• EXERCISE OBJECTIVE
However many lines the data holds, transcribe them all exactly.

• MATERIAL PROVIDED
☆ ☆ ☆ ☆ ☆ ☆ ☆

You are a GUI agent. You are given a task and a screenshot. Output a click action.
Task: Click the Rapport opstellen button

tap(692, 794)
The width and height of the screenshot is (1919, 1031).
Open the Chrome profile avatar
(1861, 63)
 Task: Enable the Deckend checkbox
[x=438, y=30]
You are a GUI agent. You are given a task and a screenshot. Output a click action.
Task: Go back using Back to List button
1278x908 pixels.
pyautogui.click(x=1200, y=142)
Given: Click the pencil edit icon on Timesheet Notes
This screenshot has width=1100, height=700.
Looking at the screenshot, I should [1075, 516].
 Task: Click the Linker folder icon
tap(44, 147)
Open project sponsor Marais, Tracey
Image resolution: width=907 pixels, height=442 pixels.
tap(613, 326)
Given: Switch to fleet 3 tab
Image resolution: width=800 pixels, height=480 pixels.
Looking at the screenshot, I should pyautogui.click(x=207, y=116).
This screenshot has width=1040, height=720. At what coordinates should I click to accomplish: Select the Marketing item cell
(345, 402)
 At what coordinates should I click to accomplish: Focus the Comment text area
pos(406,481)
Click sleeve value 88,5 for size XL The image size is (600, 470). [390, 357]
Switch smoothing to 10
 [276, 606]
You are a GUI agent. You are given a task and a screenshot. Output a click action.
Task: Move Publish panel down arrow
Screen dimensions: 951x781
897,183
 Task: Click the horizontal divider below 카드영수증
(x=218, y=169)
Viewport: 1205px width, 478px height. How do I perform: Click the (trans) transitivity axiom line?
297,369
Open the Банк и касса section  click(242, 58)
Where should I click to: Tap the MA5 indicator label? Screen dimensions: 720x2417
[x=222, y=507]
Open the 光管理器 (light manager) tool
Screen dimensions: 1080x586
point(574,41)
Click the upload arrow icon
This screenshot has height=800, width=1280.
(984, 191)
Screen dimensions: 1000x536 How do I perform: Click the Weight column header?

☆ ☆ ☆ ☆ ☆ ☆ ☆

• REPLY TO THE TASK
You are a GUI agent. You are given a task and a screenshot. Output a click action.
Task: Click the Rapport opstellen button

tap(692, 794)
The width and height of the screenshot is (1919, 1031).
Open the Chrome profile avatar
(1861, 63)
 Task: Enable the Deckend checkbox
[x=438, y=30]
You are a GUI agent. You are given a task and a screenshot. Output a click action.
Task: Go back using Back to List button
1278x908 pixels.
pyautogui.click(x=1200, y=142)
Given: Click the pencil edit icon on Timesheet Notes
This screenshot has width=1100, height=700.
Looking at the screenshot, I should [1075, 516].
 Task: Click the Linker folder icon
tap(44, 147)
Open project sponsor Marais, Tracey
Image resolution: width=907 pixels, height=442 pixels.
tap(613, 326)
Given: Switch to fleet 3 tab
Image resolution: width=800 pixels, height=480 pixels.
Looking at the screenshot, I should pyautogui.click(x=207, y=116).
This screenshot has width=1040, height=720. At what coordinates should I click to accomplish: Select the Marketing item cell
(345, 402)
 At what coordinates should I click to accomplish: Focus the Comment text area
pos(406,481)
Click sleeve value 88,5 for size XL The image size is (600, 470). [390, 357]
Switch smoothing to 10
 [276, 606]
You are a GUI agent. You are given a task and a screenshot. Output a click action.
Task: Move Publish panel down arrow
Screen dimensions: 951x781
897,183
 Task: Click the horizontal divider below 카드영수증
(x=218, y=169)
Viewport: 1205px width, 478px height. How do I perform: Click the (trans) transitivity axiom line?
297,369
Open the Банк и касса section  click(242, 58)
Where should I click to: Tap the MA5 indicator label? Screen dimensions: 720x2417
[x=222, y=507]
Open the 光管理器 (light manager) tool
Screen dimensions: 1080x586
point(574,41)
Click the upload arrow icon
This screenshot has height=800, width=1280.
(984, 191)
Screen dimensions: 1000x536 How do I perform: Click the Weight column header?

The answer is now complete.